Rewrite the entries from the line containing "Task: Open the Proxy tab" through the line containing "Looking at the screenshot, I should 550,170.", inclusive, as a numbered list with blank lines omitted. Leave out the pictures.

* **Dataset content**
================================

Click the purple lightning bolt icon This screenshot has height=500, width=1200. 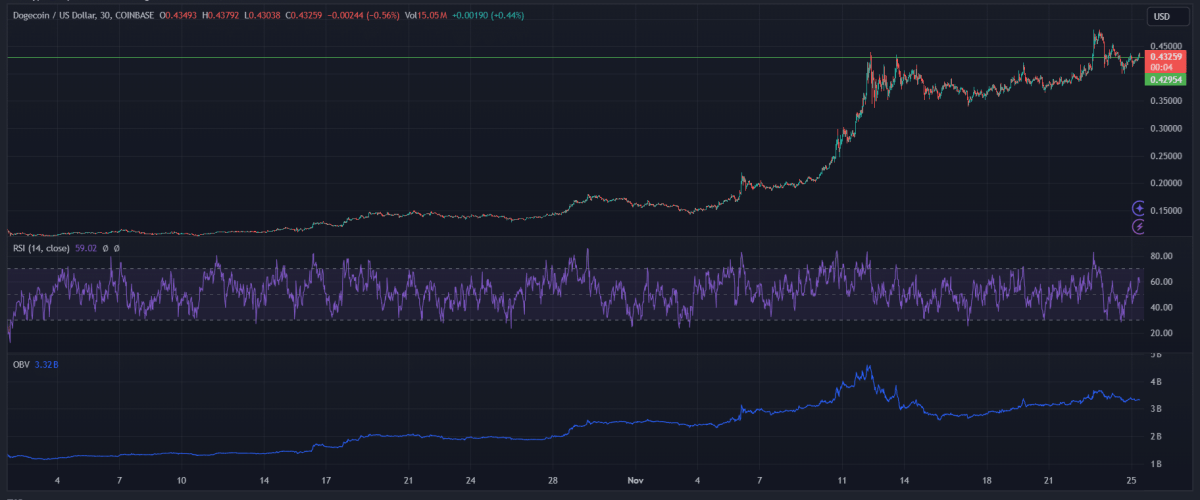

================================

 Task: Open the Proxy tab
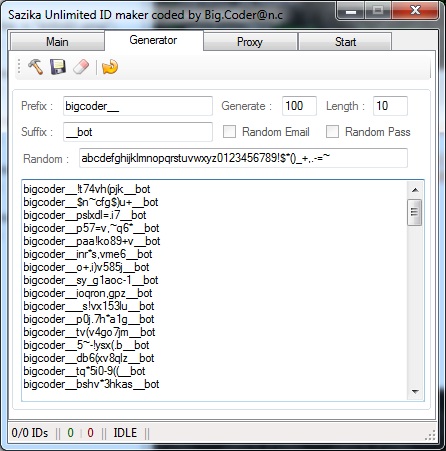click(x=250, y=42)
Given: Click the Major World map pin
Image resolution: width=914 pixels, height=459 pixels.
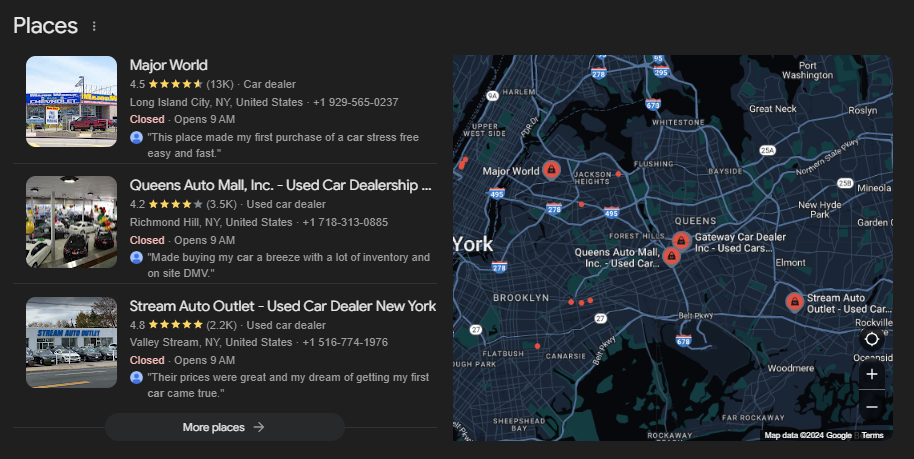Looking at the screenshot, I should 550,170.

================================

* **Output of the task**
1.  Task: Open the Proxy tab
2. click(x=250, y=42)
3. Given: Click the Major World map pin
4. Image resolution: width=914 pixels, height=459 pixels.
5. Looking at the screenshot, I should 550,170.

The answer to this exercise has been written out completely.